The answer must restate every record word for word.

Collected data entries

########################################

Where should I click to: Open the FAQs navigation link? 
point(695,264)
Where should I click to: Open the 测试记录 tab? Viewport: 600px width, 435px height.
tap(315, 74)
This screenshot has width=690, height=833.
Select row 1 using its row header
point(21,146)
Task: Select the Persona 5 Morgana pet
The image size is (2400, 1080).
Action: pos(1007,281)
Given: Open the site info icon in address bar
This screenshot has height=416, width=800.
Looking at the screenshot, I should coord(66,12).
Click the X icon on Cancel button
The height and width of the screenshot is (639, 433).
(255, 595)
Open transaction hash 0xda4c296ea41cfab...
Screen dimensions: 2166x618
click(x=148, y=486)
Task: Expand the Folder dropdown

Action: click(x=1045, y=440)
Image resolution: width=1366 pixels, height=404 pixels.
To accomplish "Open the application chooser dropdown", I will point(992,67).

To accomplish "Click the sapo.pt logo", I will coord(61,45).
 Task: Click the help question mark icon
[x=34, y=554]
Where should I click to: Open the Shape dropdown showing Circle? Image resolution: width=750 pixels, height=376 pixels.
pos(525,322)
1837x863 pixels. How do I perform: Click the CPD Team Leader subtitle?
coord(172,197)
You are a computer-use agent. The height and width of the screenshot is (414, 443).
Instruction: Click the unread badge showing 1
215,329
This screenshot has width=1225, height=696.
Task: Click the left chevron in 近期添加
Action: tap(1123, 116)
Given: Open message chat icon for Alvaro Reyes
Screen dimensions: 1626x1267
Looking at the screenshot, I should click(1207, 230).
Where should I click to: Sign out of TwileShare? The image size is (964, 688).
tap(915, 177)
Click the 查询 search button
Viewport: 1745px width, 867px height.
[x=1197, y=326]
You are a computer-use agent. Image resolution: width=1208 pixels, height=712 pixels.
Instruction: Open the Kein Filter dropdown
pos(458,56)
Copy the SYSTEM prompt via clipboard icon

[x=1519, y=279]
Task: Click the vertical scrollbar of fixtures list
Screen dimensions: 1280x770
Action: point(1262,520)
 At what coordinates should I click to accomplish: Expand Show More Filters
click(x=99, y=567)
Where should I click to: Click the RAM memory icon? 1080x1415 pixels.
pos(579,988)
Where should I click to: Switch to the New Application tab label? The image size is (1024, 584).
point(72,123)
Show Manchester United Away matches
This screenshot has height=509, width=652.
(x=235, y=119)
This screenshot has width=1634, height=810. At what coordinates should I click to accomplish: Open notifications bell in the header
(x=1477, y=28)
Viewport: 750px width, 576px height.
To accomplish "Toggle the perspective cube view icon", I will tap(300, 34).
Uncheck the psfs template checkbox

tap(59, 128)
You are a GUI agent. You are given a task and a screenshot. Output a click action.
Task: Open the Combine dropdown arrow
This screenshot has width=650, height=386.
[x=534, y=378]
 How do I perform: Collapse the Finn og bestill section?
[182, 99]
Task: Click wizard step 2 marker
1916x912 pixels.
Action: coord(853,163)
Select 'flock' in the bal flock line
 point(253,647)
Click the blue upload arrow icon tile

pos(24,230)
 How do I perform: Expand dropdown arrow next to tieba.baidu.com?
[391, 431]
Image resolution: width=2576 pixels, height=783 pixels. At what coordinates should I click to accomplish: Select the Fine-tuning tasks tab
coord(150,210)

########################################

*Exercise solution:*
Where should I click to: Open the FAQs navigation link? 
point(695,264)
Where should I click to: Open the 测试记录 tab? Viewport: 600px width, 435px height.
tap(315, 74)
This screenshot has width=690, height=833.
Select row 1 using its row header
point(21,146)
Task: Select the Persona 5 Morgana pet
The image size is (2400, 1080).
Action: pos(1007,281)
Given: Open the site info icon in address bar
This screenshot has height=416, width=800.
Looking at the screenshot, I should coord(66,12).
Click the X icon on Cancel button
The height and width of the screenshot is (639, 433).
(255, 595)
Open transaction hash 0xda4c296ea41cfab...
Screen dimensions: 2166x618
click(x=148, y=486)
Task: Expand the Folder dropdown

Action: click(x=1045, y=440)
Image resolution: width=1366 pixels, height=404 pixels.
To accomplish "Open the application chooser dropdown", I will point(992,67).

To accomplish "Click the sapo.pt logo", I will coord(61,45).
 Task: Click the help question mark icon
[x=34, y=554]
Where should I click to: Open the Shape dropdown showing Circle? Image resolution: width=750 pixels, height=376 pixels.
pos(525,322)
1837x863 pixels. How do I perform: Click the CPD Team Leader subtitle?
coord(172,197)
You are a computer-use agent. The height and width of the screenshot is (414, 443).
Instruction: Click the unread badge showing 1
215,329
This screenshot has width=1225, height=696.
Task: Click the left chevron in 近期添加
Action: tap(1123, 116)
Given: Open message chat icon for Alvaro Reyes
Screen dimensions: 1626x1267
Looking at the screenshot, I should click(1207, 230).
Where should I click to: Sign out of TwileShare? The image size is (964, 688).
tap(915, 177)
Click the 查询 search button
Viewport: 1745px width, 867px height.
[x=1197, y=326]
You are a computer-use agent. Image resolution: width=1208 pixels, height=712 pixels.
Instruction: Open the Kein Filter dropdown
pos(458,56)
Copy the SYSTEM prompt via clipboard icon

[x=1519, y=279]
Task: Click the vertical scrollbar of fixtures list
Screen dimensions: 1280x770
Action: point(1262,520)
 At what coordinates should I click to accomplish: Expand Show More Filters
click(x=99, y=567)
Where should I click to: Click the RAM memory icon? 1080x1415 pixels.
pos(579,988)
Where should I click to: Switch to the New Application tab label? The image size is (1024, 584).
point(72,123)
Show Manchester United Away matches
This screenshot has height=509, width=652.
(x=235, y=119)
This screenshot has width=1634, height=810. At what coordinates should I click to accomplish: Open notifications bell in the header
(x=1477, y=28)
Viewport: 750px width, 576px height.
To accomplish "Toggle the perspective cube view icon", I will tap(300, 34).
Uncheck the psfs template checkbox

tap(59, 128)
You are a GUI agent. You are given a task and a screenshot. Output a click action.
Task: Open the Combine dropdown arrow
This screenshot has width=650, height=386.
[x=534, y=378]
 How do I perform: Collapse the Finn og bestill section?
[182, 99]
Task: Click wizard step 2 marker
1916x912 pixels.
Action: coord(853,163)
Select 'flock' in the bal flock line
 point(253,647)
Click the blue upload arrow icon tile

pos(24,230)
 How do I perform: Expand dropdown arrow next to tieba.baidu.com?
[391, 431]
Image resolution: width=2576 pixels, height=783 pixels. At what coordinates should I click to accomplish: Select the Fine-tuning tasks tab
coord(150,210)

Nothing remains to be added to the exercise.